Avec le “co-traversing”, il souhaite industrialiser la traversée de rue pour les demandeurs d’emplois

Fraîchement diplômé d’un cursus en Ingénierie des Systèmes Complexes, Rodolphe Spinelli était en recherche active d’emploi jusqu’à cette révélation : il suffit de traverser la rue pour obtenir un emploi. Déjà fasciné par le “co-walking”, Rodolphe a su se créer lui-même sa propre opportunité en développant le concept de “co-traversing”.

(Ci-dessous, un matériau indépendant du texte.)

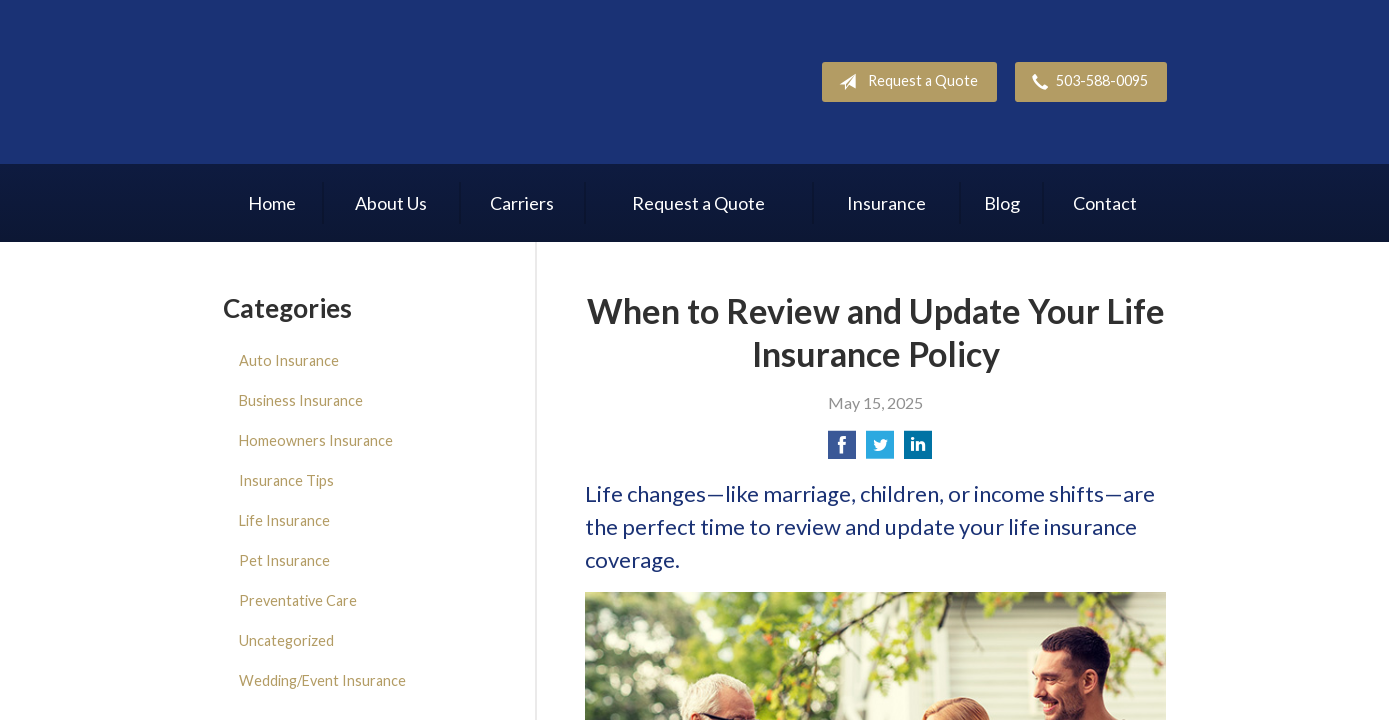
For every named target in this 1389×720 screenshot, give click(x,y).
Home (272, 203)
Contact (1105, 203)
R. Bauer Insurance (356, 82)
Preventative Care (298, 600)
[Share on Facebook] (842, 450)
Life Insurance (284, 520)
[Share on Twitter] (880, 450)
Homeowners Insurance (316, 440)
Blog (1002, 203)
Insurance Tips (286, 480)
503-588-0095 (1086, 82)
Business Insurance (301, 400)
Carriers (522, 203)
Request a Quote (904, 82)
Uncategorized (286, 640)
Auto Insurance (289, 360)
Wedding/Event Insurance (322, 680)
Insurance (886, 203)
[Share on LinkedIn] (918, 450)
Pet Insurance (284, 560)
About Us (391, 203)
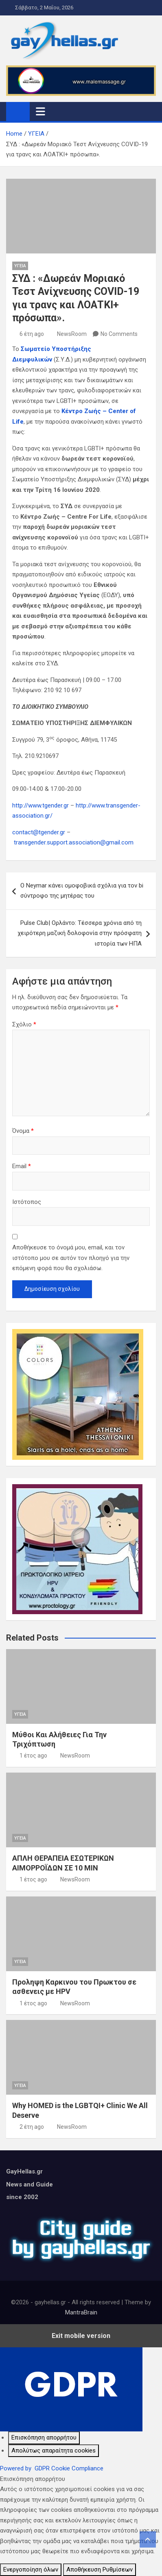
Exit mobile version (81, 2336)
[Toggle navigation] (40, 111)
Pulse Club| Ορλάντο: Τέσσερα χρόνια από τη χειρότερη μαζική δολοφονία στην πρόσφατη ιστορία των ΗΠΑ (80, 933)
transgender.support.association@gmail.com (74, 842)
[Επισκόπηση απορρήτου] (44, 2437)
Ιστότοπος (26, 1202)
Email (21, 1166)
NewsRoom (72, 334)
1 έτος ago (33, 1755)
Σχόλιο (24, 1024)
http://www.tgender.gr (40, 805)
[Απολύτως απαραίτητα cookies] (53, 2450)
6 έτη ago (32, 334)
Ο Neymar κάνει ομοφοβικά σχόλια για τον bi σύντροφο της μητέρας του (81, 891)
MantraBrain (81, 2312)
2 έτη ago (32, 2127)
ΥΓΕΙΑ (20, 265)
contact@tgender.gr (38, 832)
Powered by (51, 2468)
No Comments (119, 334)
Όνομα (23, 1130)
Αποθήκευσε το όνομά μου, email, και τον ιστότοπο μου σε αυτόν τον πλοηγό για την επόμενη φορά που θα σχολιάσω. (70, 1258)
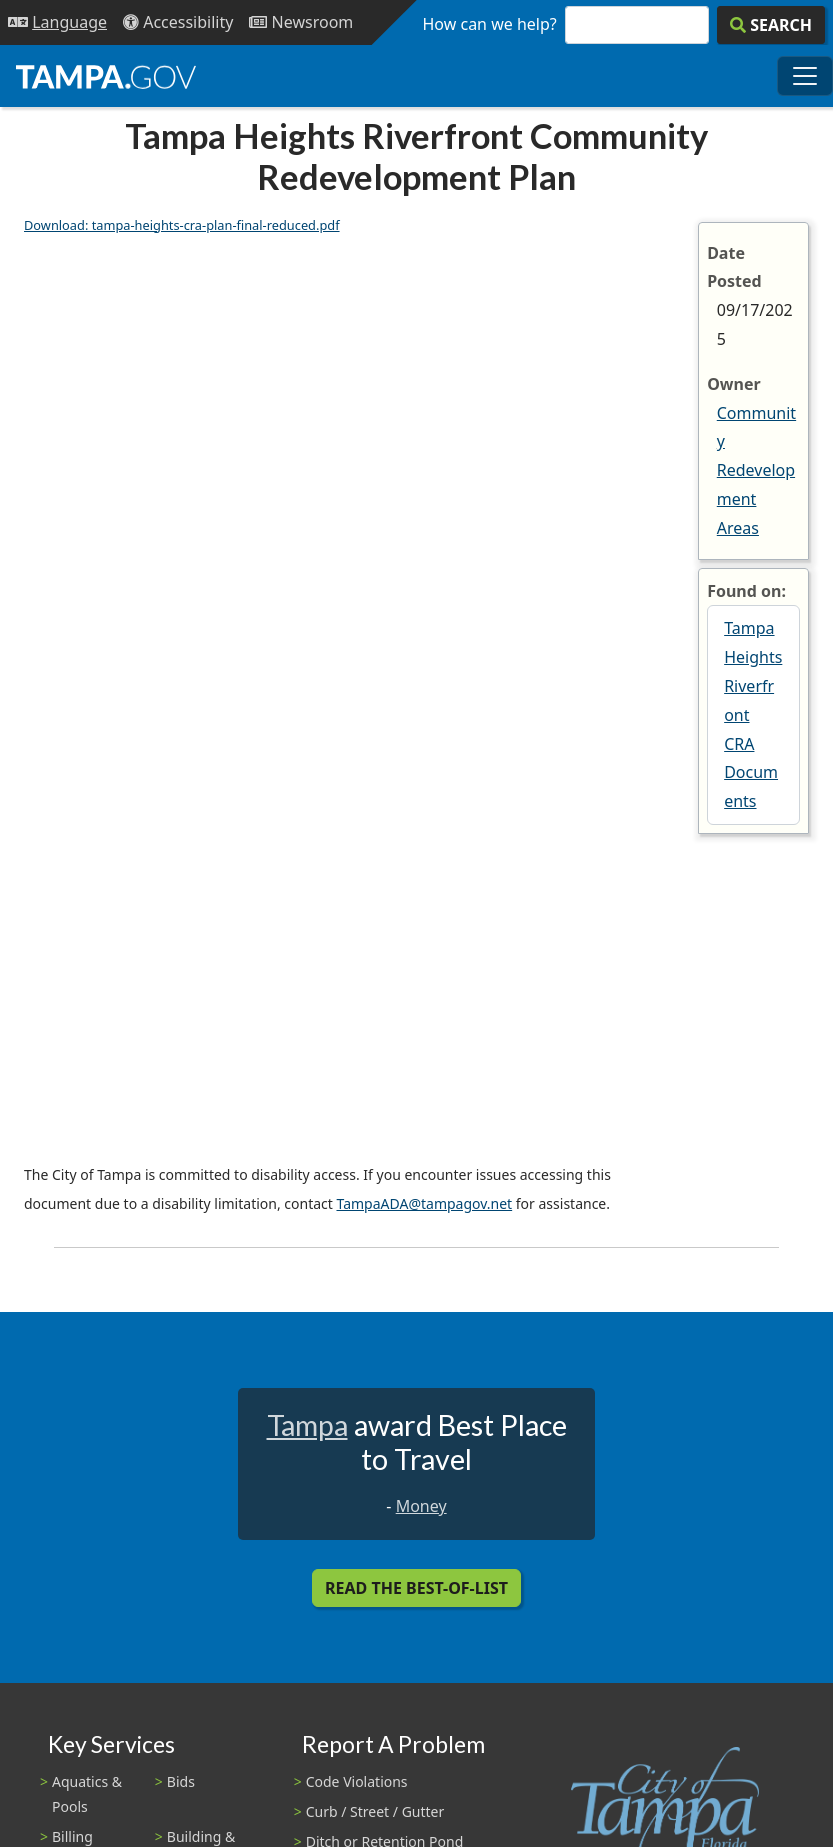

Inscrit à Pôle Emploi depuis juin 2018 après avoir obtenu son diplôme en Ingénierie des Systèmes Complexes, Rodolphe Spinelli s’est très vite retrouvé confronté à la dure réalité du marché : “J’ai envoyé des dizaines de CV et lettres de motivation pour devenir Responsable R&D dans un des fleurons de l’industrie technologique du territoire français. Mais cela n’a jamais abouti”. Jusqu’à ce qu’une déclaration du Président de la République Emmanuel Macron ne lui ouvre les yeux : “Il me suffisait de traverser la rue pour demander au café, à l’hôtel, au restaurant ou au bar d’en face si je pouvais travailler. J’ai compris qu’il fallait commencer bas et ne pas avoir peur d’avoir de l’ambition !” s’écrie-t-il.

Mais l’expérience s’est avérée décevante pour Rodolphe. Après avoir traversé la rue à plusieurs reprises, il n’a pas trouvé d’emploi : “ J’ai traversé la rue tout seul mais cela restait compliqué de trouver un emploi” soupire-t-il. C’est à cet instant précis qu’intervient le deuxième déclic : “J’avais lu un article sur le co-walking et la démarche m’avait passionnée” s’amuse-t-il. Face à l’incapacité des demandeurs d’emplois à consolider une démarche de traversée de rue suffisamment structurante, Rodolphe a développé le concept de “co-traversing” pour industrialiser et faciliter la recherche d’emplois des jeunes diplômés.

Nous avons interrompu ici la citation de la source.